TASK OBJECTIVE: What is needed is an exact copy of the records, with the images left out.

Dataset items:
-=-=-=-=-
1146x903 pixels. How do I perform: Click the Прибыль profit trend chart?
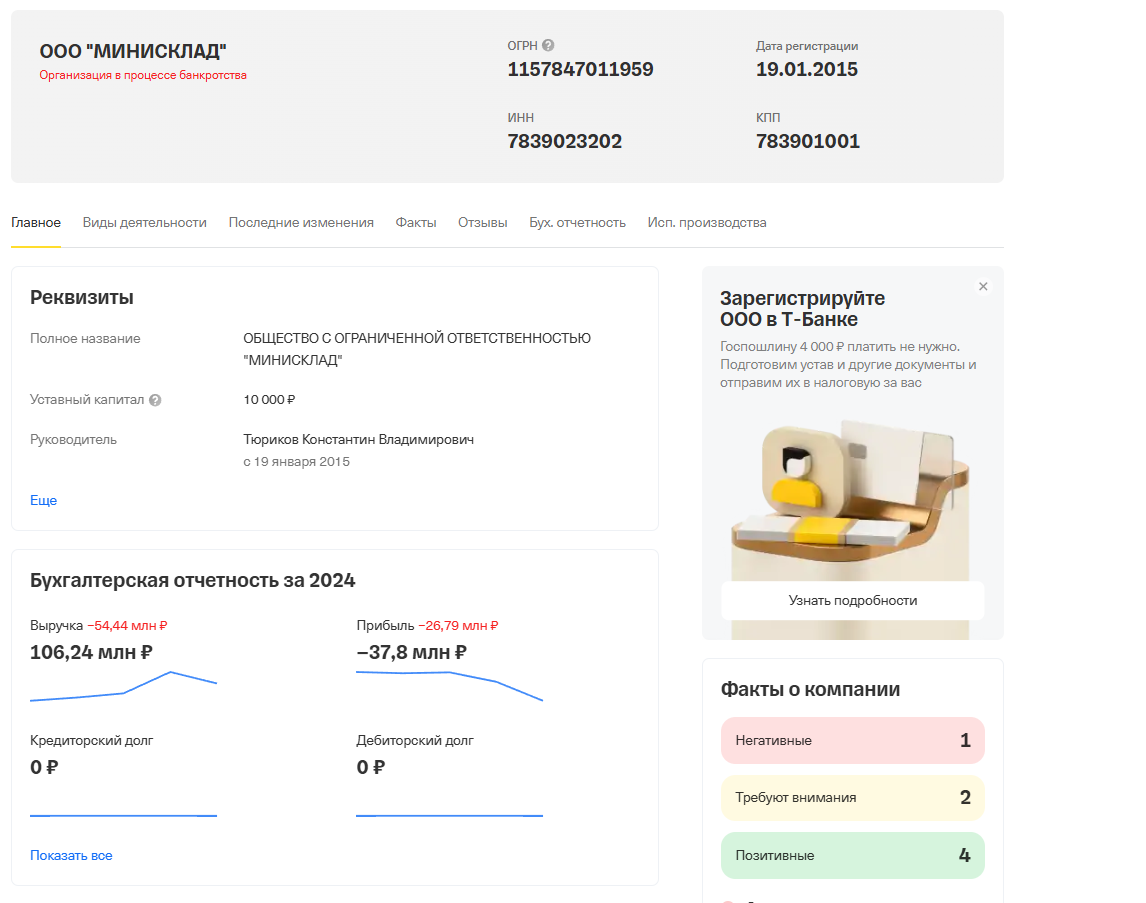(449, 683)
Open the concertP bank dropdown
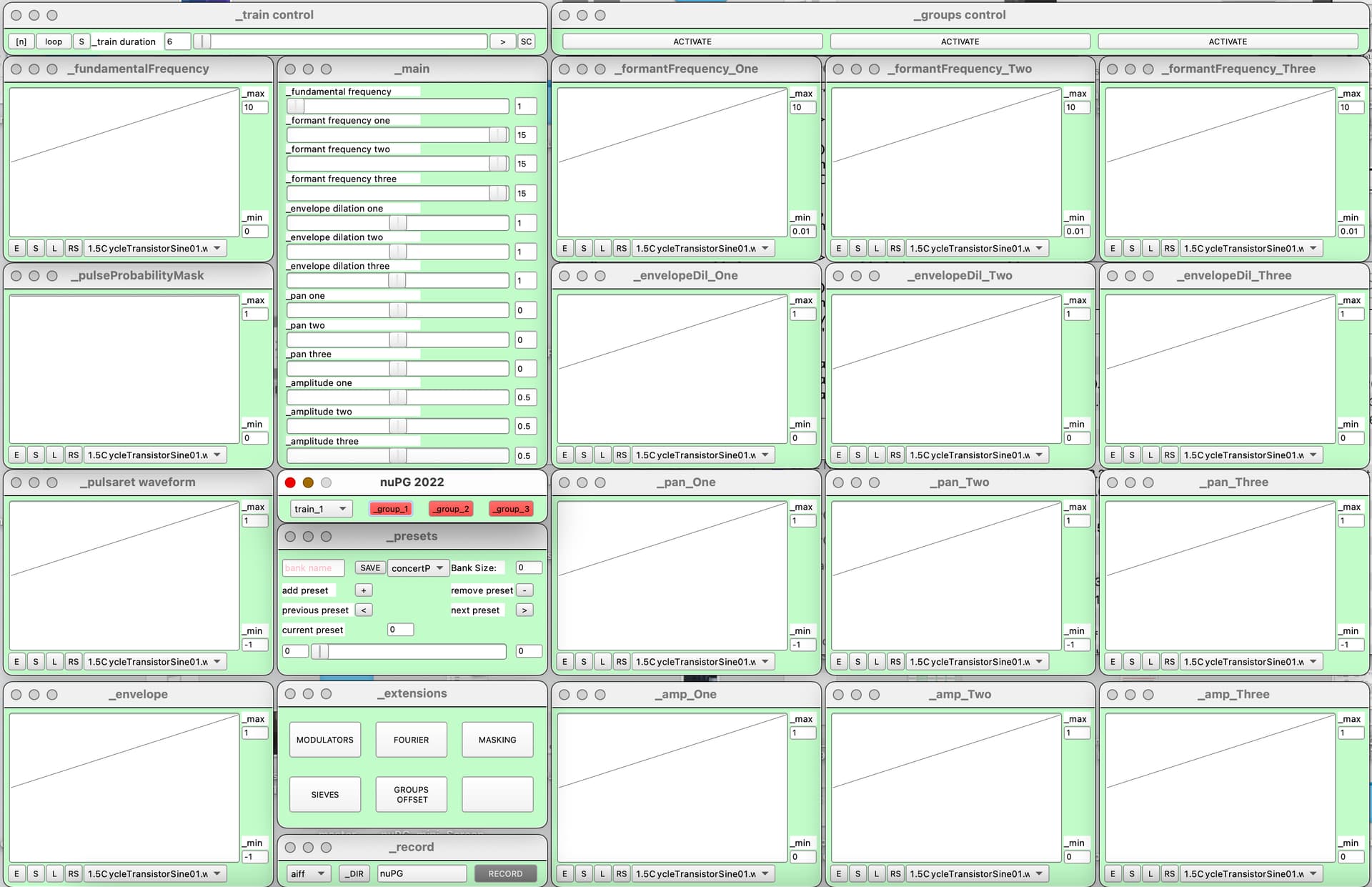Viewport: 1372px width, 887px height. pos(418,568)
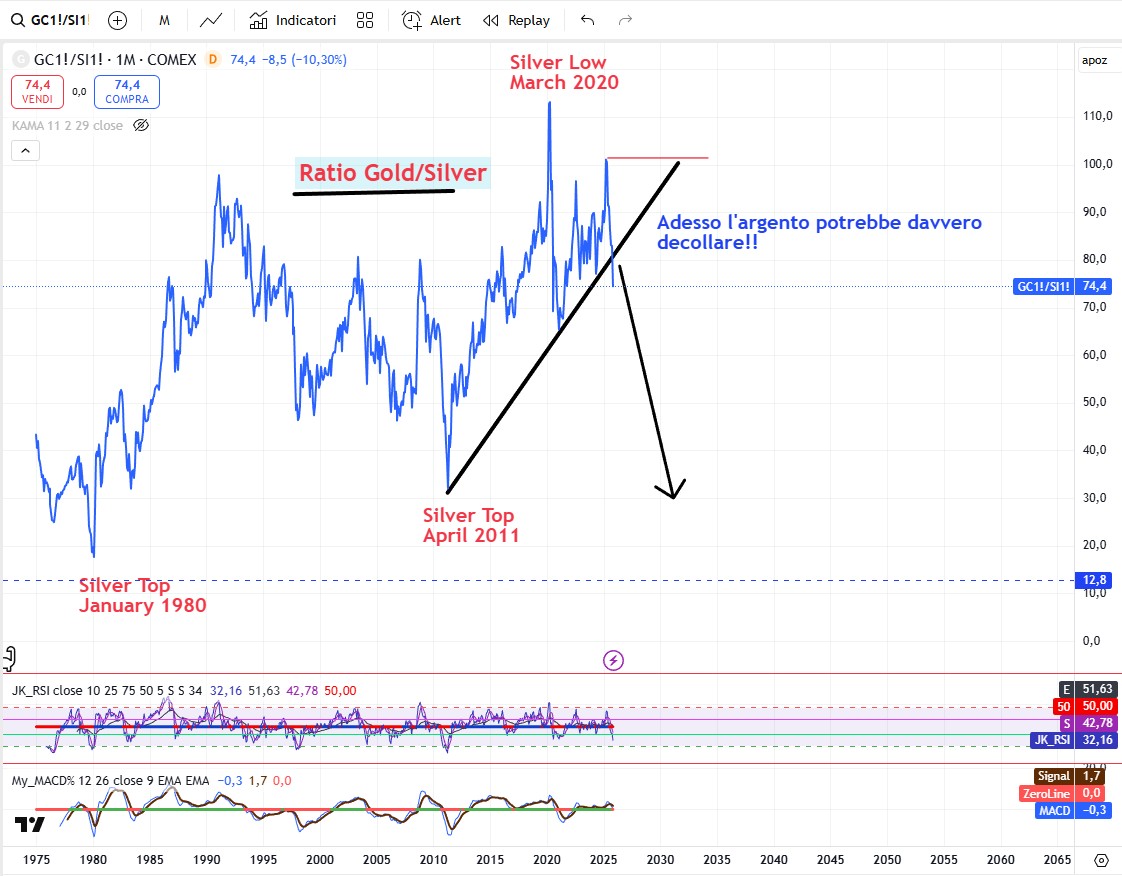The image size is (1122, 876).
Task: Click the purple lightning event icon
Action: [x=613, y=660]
-=-=-=-=-
SOLUTION FOR THIS EXERCISE:
1146x903 pixels. How do I perform: Click the Прибыль profit trend chart?
(449, 683)
Open the concertP bank dropdown
Viewport: 1372px width, 887px height. pos(418,568)
The image size is (1122, 876).
Task: Click the purple lightning event icon
Action: [x=613, y=660]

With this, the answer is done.